Liste des tâches:
A – Dans la chronique sur Bill Callahan, quel titre de Smog l'auteur distingue-t-il par le mot « surtout » ?
B – Recopiez mot pour mot le passage de la chronique qui s'ouvre sur les mots contenant « Bill Callahan, YTI⅃AƎЯ » et se termine par « voilà bien récompensé. ».

Document source:
──────────

Bill Callahan, YTI⅃AƎЯ (Drag City)

Ce que je retiendrai du scoutisme, au-delà d’un paquet de nerfs, du savon noir, de l’odeur, à la longue écœurante, des feux de bois et de petites humiliations, c’est que le danger n’est jamais loin et qu’il faut rester à l’affût. Et j’avoue volontiers avoir baissé ma garde à propos de ce sacré Bill. Mais, bien au-delà du confort souvent majestueux que ses disques récents m’ont toujours apporté, la lassitude rentrant peu à peu en ligne de compte, vous n’avez pas idée de mon vrai métier, et l’ennui n’est pas forcément étranger à la félicité. Bien au-delà de ça, dans ces disques jolis, et loués unanimement par les professionnels de la profession, ô combien je m’ennuyais. Parfois, pas toujours (Apocalypse quand même), mais souvent. Mais je restais à l’affût, en vain mais pas toujours. Et aujourd’hui, me voilà bien récompensé.

Bill Callahan
Bill Callahan
Bill Callahan est enfin, bien qu’il y ait eu quelques précédents, sorti de l’ornière un peu trop confortable de sa fixation sur la niche et le repenti, sa volonté d’être un petit Leonard Cohen du riche. Mais ce n’est pas que ça, pas vraiment. Et c’est tant mieux. Parce que franchement, vous n’y pensez pas tous les jours mais moi souvent, et je sais que je ne suis pas le seul. Et ça ne date pas d’hier, cet homme sous couvert de rock américain sensible mais irrégulier a bien réalisé l’illustration d’un ouvrage France Loisirs, le couple et l’amour. Un des meilleurs dans le genre, sachez-le. Je parle de Bill, pas du livre. Des disques de Smog, surtout. On n’écrit pas des choses comme All Your Women Things, Your Wedding, Be Hit, A Hit, To Be Of Use, Your New Friend et surtout I Break Horses. Bill l’a fait pour nous. Et personne, pas même Leonard Cohen ou Lou Reed, ni même Bob Dylan n’a été aussi près de l’immense gouffre entre le vice et la tendresse qui sépare les gens qui s’aiment et puis ne s’aiment plus. Personne sauf probablement Pascal Bouaziz.

──────────

Informations extraites:
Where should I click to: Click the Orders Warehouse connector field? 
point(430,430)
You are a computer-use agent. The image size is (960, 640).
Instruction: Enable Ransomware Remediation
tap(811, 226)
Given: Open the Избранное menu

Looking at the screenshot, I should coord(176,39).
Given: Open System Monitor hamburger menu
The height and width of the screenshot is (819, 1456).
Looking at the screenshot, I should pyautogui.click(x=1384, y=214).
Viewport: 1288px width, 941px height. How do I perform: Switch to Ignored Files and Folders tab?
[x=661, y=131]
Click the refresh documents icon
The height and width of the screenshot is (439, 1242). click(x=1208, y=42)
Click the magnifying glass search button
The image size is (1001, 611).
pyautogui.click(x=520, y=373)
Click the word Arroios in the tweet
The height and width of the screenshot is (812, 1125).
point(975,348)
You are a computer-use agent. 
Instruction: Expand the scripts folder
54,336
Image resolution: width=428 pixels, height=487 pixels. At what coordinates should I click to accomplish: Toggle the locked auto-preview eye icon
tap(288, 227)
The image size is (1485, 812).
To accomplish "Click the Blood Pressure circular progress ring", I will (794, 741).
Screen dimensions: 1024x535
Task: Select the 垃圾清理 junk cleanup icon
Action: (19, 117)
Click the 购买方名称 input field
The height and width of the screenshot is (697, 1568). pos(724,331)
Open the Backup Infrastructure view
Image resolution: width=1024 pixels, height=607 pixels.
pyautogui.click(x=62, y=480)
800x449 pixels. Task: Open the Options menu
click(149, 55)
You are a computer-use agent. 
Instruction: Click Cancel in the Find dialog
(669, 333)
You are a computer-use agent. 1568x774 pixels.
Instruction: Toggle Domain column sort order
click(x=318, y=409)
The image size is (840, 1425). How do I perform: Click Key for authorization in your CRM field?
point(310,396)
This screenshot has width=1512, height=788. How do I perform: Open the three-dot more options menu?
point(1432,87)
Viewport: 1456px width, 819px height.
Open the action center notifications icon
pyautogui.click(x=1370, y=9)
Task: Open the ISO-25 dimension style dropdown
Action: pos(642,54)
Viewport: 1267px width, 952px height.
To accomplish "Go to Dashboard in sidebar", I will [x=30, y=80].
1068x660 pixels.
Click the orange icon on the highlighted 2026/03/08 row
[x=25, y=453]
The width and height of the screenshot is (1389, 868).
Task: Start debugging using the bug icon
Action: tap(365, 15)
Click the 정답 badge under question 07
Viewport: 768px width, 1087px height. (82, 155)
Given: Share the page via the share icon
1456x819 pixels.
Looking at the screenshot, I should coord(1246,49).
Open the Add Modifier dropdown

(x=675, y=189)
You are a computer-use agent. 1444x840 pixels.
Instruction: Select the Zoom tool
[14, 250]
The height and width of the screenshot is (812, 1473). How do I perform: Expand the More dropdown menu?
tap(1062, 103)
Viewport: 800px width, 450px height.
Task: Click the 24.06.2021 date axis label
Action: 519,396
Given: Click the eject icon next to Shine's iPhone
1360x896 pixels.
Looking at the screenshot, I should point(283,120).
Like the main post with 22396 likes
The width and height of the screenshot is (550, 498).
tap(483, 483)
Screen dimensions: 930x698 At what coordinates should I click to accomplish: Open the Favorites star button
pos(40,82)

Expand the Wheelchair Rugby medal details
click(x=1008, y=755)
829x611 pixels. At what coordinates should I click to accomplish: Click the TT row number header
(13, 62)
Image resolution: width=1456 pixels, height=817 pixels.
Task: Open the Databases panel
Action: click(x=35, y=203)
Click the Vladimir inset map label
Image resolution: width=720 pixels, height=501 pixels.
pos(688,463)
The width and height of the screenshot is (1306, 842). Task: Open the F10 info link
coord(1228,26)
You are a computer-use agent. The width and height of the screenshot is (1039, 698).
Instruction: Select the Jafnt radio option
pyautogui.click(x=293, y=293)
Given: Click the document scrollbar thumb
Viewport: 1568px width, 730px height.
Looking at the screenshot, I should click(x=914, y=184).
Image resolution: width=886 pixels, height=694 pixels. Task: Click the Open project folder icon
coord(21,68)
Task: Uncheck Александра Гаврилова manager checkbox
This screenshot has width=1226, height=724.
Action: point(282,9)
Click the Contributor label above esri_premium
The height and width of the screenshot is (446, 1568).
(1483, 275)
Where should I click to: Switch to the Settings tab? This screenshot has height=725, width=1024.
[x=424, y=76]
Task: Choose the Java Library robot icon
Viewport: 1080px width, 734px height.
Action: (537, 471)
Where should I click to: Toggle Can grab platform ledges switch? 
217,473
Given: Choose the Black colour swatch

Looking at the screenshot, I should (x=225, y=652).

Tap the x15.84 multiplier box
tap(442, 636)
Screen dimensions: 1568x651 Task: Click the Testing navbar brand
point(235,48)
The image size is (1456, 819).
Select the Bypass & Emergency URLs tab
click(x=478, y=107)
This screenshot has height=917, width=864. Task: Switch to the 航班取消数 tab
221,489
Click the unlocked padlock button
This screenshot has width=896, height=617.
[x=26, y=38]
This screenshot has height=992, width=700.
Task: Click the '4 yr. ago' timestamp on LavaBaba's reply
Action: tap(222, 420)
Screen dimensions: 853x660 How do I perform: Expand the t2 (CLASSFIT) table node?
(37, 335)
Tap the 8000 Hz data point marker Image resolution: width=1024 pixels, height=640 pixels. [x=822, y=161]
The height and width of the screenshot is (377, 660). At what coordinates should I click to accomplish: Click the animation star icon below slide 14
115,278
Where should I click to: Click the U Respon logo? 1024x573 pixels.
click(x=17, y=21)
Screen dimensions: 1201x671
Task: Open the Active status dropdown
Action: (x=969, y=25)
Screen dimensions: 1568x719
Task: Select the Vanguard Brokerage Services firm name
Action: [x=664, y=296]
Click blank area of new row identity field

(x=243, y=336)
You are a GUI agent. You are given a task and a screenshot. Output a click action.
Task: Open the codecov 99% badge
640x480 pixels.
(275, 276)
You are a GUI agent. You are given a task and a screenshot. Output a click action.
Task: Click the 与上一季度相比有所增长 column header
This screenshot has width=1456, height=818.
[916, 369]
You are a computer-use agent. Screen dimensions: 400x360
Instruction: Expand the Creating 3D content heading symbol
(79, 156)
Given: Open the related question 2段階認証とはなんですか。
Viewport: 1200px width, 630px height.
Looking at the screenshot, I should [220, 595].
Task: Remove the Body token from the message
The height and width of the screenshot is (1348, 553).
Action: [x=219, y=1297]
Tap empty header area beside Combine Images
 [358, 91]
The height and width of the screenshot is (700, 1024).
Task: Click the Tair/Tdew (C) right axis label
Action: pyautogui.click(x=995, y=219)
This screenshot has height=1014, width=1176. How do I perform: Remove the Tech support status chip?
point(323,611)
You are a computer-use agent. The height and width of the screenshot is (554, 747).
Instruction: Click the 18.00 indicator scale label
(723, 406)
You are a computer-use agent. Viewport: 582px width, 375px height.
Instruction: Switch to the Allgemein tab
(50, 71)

──────────

Réponses complètes:
A – I Break Horses.

B –
Bill Callahan, YTI⅃AƎЯ (Drag City)

Ce que je retiendrai du scoutisme, au-delà d’un paquet de nerfs, du savon noir, de l’odeur, à la longue écœurante, des feux de bois et de petites humiliations, c’est que le danger n’est jamais loin et qu’il faut rester à l’affût. Et j’avoue volontiers avoir baissé ma garde à propos de ce sacré Bill. Mais, bien au-delà du confort souvent majestueux que ses disques récents m’ont toujours apporté, la lassitude rentrant peu à peu en ligne de compte, vous n’avez pas idée de mon vrai métier, et l’ennui n’est pas forcément étranger à la félicité. Bien au-delà de ça, dans ces disques jolis, et loués unanimement par les professionnels de la profession, ô combien je m’ennuyais. Parfois, pas toujours (Apocalypse quand même), mais souvent. Mais je restais à l’affût, en vain mais pas toujours. Et aujourd’hui, me voilà bien récompensé.